**Records provided:**
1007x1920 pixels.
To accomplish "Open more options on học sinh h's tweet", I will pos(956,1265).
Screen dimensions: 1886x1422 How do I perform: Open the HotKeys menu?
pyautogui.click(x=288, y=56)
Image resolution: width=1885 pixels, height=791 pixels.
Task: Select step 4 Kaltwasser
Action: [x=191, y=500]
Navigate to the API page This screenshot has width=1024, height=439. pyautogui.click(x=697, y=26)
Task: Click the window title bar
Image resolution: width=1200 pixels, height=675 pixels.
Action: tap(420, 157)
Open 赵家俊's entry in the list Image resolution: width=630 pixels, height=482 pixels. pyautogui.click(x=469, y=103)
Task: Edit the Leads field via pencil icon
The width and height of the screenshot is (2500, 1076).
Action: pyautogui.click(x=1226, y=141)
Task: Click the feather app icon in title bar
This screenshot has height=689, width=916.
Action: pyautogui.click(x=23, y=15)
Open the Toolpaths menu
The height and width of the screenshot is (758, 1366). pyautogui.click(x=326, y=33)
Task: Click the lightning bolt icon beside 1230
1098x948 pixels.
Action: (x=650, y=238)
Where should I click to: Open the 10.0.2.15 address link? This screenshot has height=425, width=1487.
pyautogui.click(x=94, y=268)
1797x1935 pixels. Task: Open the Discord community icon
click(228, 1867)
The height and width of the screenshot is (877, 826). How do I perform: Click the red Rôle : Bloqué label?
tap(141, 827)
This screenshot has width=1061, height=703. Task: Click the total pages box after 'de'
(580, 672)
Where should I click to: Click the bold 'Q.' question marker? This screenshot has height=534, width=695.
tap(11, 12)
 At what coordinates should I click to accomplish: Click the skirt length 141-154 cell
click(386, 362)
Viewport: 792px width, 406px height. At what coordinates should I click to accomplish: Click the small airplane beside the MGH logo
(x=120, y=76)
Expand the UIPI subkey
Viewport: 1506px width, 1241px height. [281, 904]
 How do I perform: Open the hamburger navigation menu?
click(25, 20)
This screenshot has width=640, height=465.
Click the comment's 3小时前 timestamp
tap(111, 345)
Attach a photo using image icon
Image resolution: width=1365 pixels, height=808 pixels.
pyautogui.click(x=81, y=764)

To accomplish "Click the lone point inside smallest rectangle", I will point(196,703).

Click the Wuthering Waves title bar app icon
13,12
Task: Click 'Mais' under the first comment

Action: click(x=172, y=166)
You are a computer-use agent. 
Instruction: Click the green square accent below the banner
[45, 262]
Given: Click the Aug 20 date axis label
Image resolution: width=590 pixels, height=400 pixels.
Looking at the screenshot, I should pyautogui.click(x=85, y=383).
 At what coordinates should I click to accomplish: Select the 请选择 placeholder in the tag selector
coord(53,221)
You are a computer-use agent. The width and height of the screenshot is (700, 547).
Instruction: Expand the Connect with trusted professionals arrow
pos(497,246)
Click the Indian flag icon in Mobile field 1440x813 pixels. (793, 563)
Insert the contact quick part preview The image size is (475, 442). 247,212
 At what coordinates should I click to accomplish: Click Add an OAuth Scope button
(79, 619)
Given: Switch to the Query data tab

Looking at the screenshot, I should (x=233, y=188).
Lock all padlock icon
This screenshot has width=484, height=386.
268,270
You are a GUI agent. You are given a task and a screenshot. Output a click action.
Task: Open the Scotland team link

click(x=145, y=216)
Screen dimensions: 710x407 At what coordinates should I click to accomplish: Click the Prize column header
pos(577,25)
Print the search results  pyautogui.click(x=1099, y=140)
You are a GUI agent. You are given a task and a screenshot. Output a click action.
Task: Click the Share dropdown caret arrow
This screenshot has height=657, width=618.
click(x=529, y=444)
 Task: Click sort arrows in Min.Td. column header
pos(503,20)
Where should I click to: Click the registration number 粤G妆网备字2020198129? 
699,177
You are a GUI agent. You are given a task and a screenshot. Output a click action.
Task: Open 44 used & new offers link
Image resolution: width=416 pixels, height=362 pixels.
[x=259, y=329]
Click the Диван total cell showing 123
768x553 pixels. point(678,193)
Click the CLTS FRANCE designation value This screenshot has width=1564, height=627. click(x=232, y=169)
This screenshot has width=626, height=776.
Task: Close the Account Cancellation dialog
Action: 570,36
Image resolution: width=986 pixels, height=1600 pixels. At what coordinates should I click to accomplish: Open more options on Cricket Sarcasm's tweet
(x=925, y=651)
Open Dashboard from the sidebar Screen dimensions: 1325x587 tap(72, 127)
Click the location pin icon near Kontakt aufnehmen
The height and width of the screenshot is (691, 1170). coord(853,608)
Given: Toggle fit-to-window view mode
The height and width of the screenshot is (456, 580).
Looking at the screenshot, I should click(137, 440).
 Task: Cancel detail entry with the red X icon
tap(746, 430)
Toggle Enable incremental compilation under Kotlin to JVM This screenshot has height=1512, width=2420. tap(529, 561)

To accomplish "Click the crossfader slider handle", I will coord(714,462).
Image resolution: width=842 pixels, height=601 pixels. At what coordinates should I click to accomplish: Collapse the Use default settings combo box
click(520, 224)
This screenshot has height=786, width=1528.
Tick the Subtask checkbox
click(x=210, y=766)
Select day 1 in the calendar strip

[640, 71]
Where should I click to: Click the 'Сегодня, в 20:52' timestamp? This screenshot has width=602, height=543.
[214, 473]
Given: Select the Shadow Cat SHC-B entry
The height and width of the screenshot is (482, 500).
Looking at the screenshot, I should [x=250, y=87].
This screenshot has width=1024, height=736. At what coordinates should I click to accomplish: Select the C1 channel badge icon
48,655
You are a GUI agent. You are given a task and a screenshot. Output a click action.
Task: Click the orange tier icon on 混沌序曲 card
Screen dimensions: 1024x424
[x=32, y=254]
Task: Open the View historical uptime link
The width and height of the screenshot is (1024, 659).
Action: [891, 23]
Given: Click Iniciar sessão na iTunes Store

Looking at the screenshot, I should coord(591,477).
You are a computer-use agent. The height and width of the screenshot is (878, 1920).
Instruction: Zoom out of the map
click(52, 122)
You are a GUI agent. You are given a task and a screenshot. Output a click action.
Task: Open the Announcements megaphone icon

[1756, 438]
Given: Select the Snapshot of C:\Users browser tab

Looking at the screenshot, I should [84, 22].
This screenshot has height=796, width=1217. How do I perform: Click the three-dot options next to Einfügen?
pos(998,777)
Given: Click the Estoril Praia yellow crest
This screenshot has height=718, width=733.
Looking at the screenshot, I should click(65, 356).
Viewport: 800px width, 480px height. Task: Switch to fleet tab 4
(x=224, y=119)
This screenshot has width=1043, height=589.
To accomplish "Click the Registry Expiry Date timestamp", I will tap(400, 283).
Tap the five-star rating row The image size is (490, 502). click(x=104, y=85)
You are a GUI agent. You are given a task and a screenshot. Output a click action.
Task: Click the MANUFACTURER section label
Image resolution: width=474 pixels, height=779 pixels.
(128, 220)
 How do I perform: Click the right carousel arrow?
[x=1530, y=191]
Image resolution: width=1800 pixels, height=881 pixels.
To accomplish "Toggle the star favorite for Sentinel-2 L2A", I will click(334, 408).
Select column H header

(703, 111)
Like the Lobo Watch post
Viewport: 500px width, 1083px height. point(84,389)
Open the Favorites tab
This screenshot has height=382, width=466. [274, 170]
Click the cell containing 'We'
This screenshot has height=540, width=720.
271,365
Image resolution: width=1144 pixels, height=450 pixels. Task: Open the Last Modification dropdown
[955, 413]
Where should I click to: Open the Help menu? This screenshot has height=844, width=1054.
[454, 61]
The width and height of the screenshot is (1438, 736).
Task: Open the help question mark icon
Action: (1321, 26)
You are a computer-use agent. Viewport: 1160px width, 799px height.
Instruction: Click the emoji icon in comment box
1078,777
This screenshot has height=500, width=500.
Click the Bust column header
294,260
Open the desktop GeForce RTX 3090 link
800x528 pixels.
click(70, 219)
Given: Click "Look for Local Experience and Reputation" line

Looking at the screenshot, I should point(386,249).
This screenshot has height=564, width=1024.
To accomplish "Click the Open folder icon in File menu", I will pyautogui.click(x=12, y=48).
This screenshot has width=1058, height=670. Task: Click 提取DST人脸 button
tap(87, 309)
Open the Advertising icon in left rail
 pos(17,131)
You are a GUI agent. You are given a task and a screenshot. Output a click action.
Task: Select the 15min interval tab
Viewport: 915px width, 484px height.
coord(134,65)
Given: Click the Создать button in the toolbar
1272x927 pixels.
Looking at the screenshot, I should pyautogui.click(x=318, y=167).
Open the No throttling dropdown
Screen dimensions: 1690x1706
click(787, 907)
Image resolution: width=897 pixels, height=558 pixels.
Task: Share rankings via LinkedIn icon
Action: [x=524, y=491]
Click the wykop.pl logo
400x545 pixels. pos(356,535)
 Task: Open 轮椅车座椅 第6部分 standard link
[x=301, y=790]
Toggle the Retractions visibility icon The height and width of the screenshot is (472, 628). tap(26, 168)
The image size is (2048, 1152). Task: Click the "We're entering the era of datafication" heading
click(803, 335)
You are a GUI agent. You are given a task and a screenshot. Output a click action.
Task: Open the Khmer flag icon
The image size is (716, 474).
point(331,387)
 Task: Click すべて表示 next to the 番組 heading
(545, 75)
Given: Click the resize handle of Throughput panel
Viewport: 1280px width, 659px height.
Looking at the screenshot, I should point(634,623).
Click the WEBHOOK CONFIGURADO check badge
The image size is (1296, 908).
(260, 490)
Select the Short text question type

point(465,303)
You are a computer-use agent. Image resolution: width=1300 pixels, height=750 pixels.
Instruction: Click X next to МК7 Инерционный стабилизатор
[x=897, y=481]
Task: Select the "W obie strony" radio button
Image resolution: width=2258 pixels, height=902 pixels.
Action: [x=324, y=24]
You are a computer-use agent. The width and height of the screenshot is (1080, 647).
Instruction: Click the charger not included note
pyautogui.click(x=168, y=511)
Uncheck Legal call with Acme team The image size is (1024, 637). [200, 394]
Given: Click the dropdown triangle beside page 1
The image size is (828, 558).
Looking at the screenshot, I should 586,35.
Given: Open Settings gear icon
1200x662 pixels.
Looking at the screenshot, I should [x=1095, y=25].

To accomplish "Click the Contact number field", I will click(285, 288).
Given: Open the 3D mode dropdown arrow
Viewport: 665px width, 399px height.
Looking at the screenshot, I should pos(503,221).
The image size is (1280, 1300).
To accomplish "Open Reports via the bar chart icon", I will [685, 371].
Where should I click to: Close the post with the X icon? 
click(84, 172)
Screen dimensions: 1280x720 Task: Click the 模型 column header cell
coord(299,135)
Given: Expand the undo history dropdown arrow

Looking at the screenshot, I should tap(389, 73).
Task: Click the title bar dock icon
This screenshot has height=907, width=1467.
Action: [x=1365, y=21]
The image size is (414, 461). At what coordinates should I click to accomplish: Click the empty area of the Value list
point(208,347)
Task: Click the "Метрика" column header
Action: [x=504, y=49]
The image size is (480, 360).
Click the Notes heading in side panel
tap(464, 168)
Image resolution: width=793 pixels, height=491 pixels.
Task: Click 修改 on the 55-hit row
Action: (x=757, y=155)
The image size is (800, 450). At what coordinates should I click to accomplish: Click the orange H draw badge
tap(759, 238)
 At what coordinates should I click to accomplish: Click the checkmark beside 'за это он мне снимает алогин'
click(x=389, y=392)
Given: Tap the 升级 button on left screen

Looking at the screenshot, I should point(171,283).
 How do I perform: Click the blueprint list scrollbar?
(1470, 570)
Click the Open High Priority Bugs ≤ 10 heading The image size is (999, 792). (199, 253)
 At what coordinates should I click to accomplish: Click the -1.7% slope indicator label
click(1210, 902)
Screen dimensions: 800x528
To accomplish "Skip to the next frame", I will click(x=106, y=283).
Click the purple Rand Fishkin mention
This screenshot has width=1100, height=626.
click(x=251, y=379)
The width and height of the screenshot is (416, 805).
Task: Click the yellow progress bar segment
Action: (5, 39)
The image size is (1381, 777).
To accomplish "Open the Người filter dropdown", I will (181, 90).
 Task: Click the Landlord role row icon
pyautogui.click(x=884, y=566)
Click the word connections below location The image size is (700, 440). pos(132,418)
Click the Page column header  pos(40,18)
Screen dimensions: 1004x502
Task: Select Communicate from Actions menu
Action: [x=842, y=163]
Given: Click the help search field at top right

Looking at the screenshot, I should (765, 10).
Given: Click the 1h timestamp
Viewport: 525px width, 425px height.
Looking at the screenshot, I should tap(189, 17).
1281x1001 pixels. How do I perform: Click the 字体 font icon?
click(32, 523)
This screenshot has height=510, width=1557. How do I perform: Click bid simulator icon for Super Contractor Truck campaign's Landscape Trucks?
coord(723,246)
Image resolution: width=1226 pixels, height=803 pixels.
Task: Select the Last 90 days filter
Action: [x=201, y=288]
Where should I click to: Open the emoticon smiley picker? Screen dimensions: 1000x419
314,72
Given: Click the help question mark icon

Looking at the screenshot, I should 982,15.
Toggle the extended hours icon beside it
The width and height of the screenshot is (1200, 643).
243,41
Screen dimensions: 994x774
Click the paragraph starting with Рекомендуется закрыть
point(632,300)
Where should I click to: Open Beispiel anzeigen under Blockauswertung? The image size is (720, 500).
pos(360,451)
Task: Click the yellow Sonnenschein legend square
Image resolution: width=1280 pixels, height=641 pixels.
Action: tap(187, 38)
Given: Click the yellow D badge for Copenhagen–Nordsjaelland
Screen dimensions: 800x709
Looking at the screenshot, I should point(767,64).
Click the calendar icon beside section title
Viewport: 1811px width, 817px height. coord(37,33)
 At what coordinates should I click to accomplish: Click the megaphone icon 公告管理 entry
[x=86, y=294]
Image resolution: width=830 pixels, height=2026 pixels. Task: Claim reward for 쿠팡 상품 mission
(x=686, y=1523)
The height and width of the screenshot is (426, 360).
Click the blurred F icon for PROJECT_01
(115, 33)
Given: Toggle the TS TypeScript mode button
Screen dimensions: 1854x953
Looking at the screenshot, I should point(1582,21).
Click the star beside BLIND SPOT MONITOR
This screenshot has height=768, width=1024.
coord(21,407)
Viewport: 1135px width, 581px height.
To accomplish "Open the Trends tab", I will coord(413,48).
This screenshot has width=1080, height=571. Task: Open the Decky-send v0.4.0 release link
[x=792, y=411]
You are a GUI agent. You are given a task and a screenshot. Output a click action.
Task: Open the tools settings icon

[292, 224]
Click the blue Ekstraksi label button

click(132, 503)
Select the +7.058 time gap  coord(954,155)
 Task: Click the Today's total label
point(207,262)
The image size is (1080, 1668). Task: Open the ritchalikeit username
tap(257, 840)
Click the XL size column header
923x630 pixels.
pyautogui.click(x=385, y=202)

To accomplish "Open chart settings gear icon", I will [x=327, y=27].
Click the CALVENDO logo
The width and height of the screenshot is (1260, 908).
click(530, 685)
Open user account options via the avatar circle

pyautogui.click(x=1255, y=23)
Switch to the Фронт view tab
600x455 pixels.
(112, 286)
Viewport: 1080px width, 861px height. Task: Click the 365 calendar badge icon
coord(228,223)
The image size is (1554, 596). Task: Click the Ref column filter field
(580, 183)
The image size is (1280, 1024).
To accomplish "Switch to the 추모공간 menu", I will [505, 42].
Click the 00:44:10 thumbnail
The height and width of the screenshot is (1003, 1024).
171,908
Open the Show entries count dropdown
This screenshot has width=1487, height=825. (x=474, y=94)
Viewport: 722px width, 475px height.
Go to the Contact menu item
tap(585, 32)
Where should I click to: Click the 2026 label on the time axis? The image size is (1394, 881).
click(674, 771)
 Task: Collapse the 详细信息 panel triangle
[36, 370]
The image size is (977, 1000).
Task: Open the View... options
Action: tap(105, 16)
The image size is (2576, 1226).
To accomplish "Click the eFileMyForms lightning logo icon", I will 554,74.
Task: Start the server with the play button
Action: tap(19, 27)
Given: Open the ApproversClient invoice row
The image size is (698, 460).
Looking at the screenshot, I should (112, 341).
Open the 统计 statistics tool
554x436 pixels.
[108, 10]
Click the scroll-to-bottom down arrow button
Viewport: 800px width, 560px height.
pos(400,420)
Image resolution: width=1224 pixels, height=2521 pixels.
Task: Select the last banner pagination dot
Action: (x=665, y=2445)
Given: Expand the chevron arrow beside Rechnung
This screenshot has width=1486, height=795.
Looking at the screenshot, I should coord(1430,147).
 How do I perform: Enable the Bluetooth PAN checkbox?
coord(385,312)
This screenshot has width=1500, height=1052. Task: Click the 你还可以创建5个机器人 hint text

**Problem:** Up to and including the line with "Open 赵家俊's entry", repeat the data exactly, starting from its first line; nothing else belongs in the response.

**Solution below:**
1007x1920 pixels.
To accomplish "Open more options on học sinh h's tweet", I will pos(956,1265).
Screen dimensions: 1886x1422 How do I perform: Open the HotKeys menu?
pyautogui.click(x=288, y=56)
Image resolution: width=1885 pixels, height=791 pixels.
Task: Select step 4 Kaltwasser
Action: [x=191, y=500]
Navigate to the API page This screenshot has width=1024, height=439. pyautogui.click(x=697, y=26)
Task: Click the window title bar
Image resolution: width=1200 pixels, height=675 pixels.
Action: tap(420, 157)
Open 赵家俊's entry in the list Image resolution: width=630 pixels, height=482 pixels. pyautogui.click(x=469, y=103)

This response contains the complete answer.